Men were sometimes quite threatened by women cooks, with fears of a "femme fatale" poisoning dinner. Vester analyzed noir books, such as The Maltese Falcon, where detective Sam Spade feeds a woman before he has sex with her.
And Vester also has a chapter on the Playboy magazine's cooking column, which taught men to prepare "showy" and "potentially seductive" meals. "In the 1950s, when many men lived in cookie-cutter houses in the suburbs, there was this idea of a playboy living in an urban penthouse where they have parties every night. And these recipes feed this fantasy."
TV Cooking from the Man Cave
Even in the 21st century, there are plenty of gender stereotypes in the culinary world. In examining numerous TV cooking shows, Vester has found notable differences between how male and female chefs are presented.
The controversial cooking show host Paula Deen runs her own business empire, but she's usually portrayed as a kindly grandmother in her kitchen. It's very much a domestic setting, Vester says.
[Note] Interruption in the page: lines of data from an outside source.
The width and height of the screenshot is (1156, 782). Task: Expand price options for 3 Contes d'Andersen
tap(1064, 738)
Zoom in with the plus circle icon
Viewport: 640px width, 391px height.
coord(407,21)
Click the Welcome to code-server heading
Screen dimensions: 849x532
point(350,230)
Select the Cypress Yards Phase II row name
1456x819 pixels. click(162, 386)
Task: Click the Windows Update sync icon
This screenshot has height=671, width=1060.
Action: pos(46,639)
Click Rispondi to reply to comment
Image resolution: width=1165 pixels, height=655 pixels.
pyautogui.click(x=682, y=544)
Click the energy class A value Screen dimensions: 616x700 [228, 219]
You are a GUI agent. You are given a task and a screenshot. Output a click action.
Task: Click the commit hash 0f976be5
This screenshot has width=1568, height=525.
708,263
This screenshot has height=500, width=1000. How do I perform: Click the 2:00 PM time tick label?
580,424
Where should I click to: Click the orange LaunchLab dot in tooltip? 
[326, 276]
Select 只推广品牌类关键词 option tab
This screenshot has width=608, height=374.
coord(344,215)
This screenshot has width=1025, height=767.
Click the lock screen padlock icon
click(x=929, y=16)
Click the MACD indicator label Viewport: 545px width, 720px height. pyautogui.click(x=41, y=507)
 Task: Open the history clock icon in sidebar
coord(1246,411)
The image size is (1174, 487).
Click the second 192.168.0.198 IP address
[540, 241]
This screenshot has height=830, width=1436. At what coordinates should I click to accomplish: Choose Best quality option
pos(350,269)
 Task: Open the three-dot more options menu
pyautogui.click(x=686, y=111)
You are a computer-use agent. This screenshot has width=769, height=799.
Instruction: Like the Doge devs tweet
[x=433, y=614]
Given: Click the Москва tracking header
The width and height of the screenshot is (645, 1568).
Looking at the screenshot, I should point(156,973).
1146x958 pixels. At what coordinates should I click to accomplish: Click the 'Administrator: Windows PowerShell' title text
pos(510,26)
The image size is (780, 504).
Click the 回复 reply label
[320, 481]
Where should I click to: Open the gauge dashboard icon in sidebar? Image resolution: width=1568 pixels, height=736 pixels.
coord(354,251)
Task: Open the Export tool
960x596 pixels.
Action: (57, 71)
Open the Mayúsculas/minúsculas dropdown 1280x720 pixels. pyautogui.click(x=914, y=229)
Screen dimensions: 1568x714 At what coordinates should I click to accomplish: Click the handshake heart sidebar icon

Yet male hosts tend to be shown in a professional setting in their chef whites.
Guy Fieri's cooking show set drips with alpha-male stereotypes, she says. "He is basically in a man cave. So he has a drum set and a bar in the background. And he's never cooking for a family. He's always cooking for his buddies, or for a date."
There's Always Room for Dessert
For a deeply-researched, scholarly book, it's also clear that Vester had a terrific time writing it. She became fascinated by this subject when, as a woman who steered clear of the kitchen, relatives were inundating her with cookbooks. But it was the sociological themes in these cookbooks—and not the cooking—that really caught her attention.
Now, after conducting extensive food research, those old 19th century food recipes have sparked her newfound desire to cook. "It's a way to connect to the past through the senses," she says.
And through every turn in this process, she upended basic American assumptions. "Something like, 'Men like meat, and women like salad.' This was something that was culturally constructed," she says. "So I often had these moments of great surprise."